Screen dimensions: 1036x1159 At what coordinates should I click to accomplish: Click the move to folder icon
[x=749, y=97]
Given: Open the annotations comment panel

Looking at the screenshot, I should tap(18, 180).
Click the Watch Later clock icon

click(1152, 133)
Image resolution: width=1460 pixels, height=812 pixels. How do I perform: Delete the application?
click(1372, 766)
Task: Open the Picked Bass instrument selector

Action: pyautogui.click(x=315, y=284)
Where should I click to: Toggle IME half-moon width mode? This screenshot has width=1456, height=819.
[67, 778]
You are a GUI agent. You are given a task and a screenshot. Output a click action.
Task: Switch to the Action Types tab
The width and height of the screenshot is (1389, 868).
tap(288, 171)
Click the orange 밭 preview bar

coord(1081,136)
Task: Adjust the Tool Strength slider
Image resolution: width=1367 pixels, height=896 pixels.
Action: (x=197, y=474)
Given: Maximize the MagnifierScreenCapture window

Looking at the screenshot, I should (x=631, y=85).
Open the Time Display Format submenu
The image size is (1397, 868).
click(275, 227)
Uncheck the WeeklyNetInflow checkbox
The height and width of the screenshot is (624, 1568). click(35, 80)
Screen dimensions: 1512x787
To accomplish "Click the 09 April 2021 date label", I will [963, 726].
^^^^
*DESCRIPTION OF THE TASK*.
Set down the lines of the listing word for word, from its first line through the line containing "You are a GUI". Both of those lines belong in the answer, and no others do.

*WRITTEN SOLUTION*.
Screen dimensions: 1036x1159 At what coordinates should I click to accomplish: Click the move to folder icon
[x=749, y=97]
Given: Open the annotations comment panel

Looking at the screenshot, I should tap(18, 180).
Click the Watch Later clock icon

click(1152, 133)
Image resolution: width=1460 pixels, height=812 pixels. How do I perform: Delete the application?
click(1372, 766)
Task: Open the Picked Bass instrument selector

Action: pyautogui.click(x=315, y=284)
Where should I click to: Toggle IME half-moon width mode? This screenshot has width=1456, height=819.
[67, 778]
You are a GUI agent. You are given a task and a screenshot. Output a click action.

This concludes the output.